# [To do]
Arrange the lines of the listing below as a numbered list, from its first line through the line containing "Action: coord(570,123)", skipping blank lines. Leave the pictures out of your answer.

[Word and item position data]
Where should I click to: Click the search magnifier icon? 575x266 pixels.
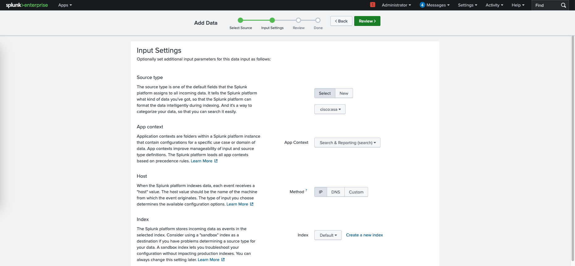pos(563,5)

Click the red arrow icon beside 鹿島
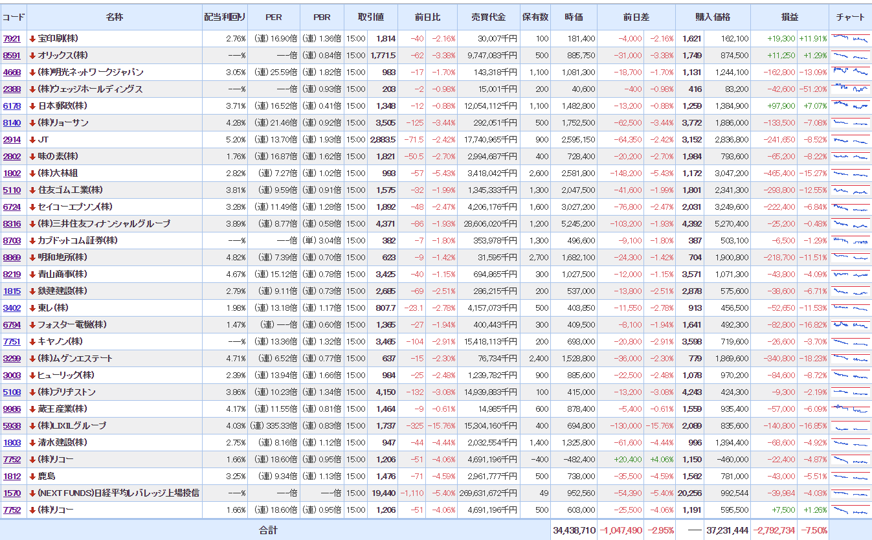(32, 477)
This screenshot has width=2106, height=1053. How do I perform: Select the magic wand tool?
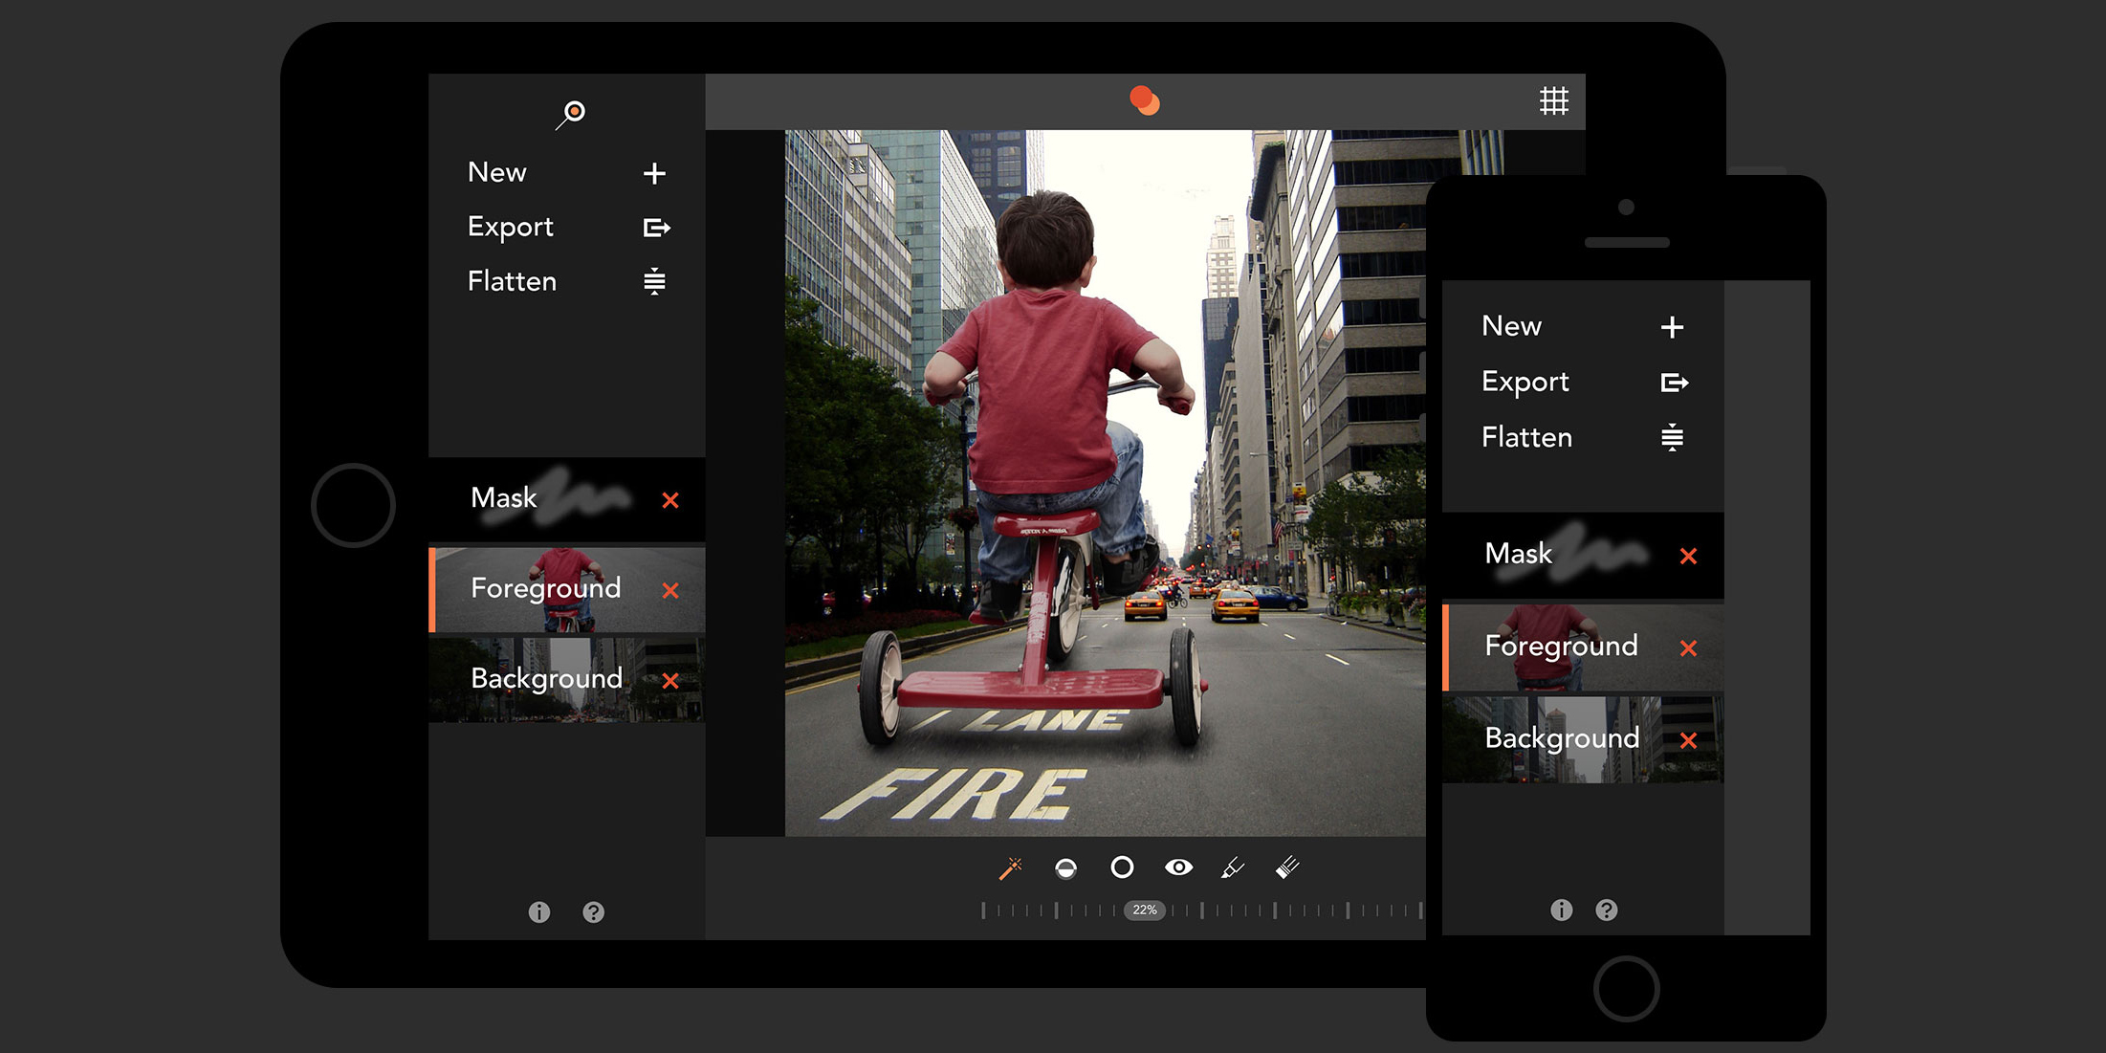click(1010, 867)
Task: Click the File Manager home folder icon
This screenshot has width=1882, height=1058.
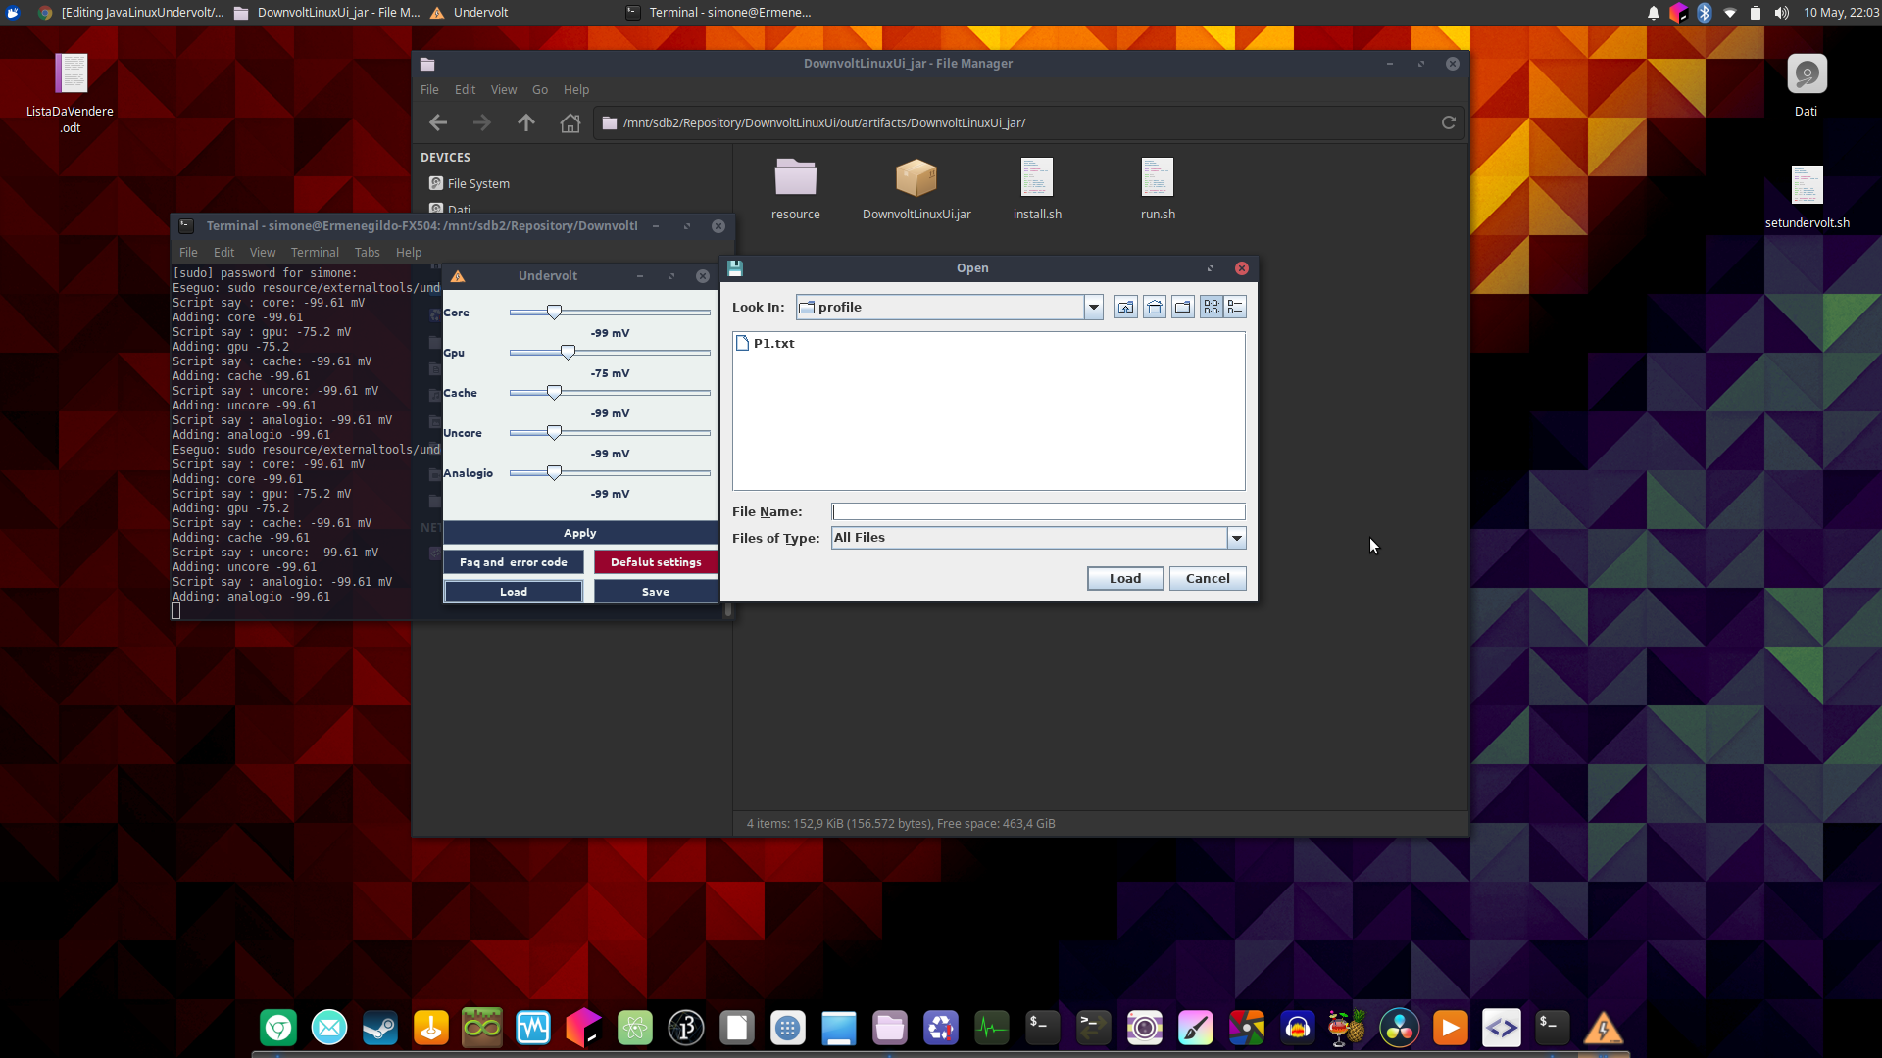Action: coord(570,123)
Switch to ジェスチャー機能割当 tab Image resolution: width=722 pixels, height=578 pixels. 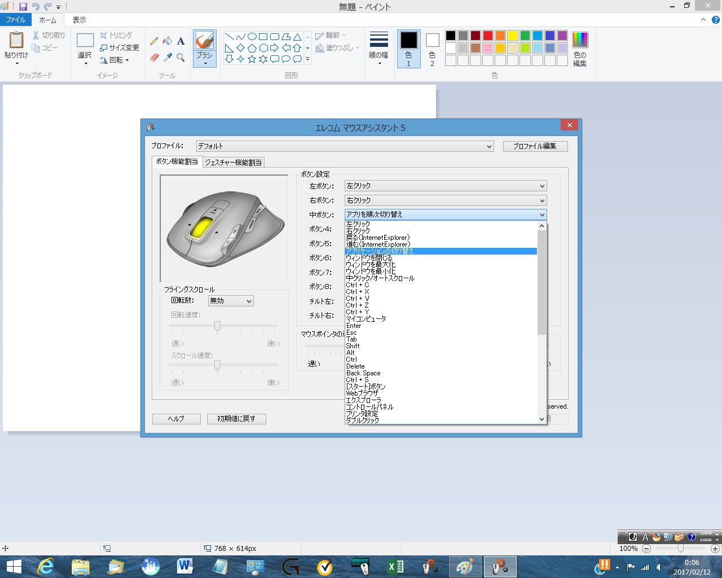click(x=233, y=162)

# [Result of the exercise]
1. Where should I click to: Click the search magnifier icon? 575x266 pixels.
2. pos(563,5)
3. Click the red arrow icon beside 鹿島
4. (32, 477)
5. This screenshot has width=2106, height=1053. How do I perform: Select the magic wand tool?
6. click(1010, 867)
7. Task: Click the File Manager home folder icon
8. This screenshot has width=1882, height=1058.
9. Action: coord(570,123)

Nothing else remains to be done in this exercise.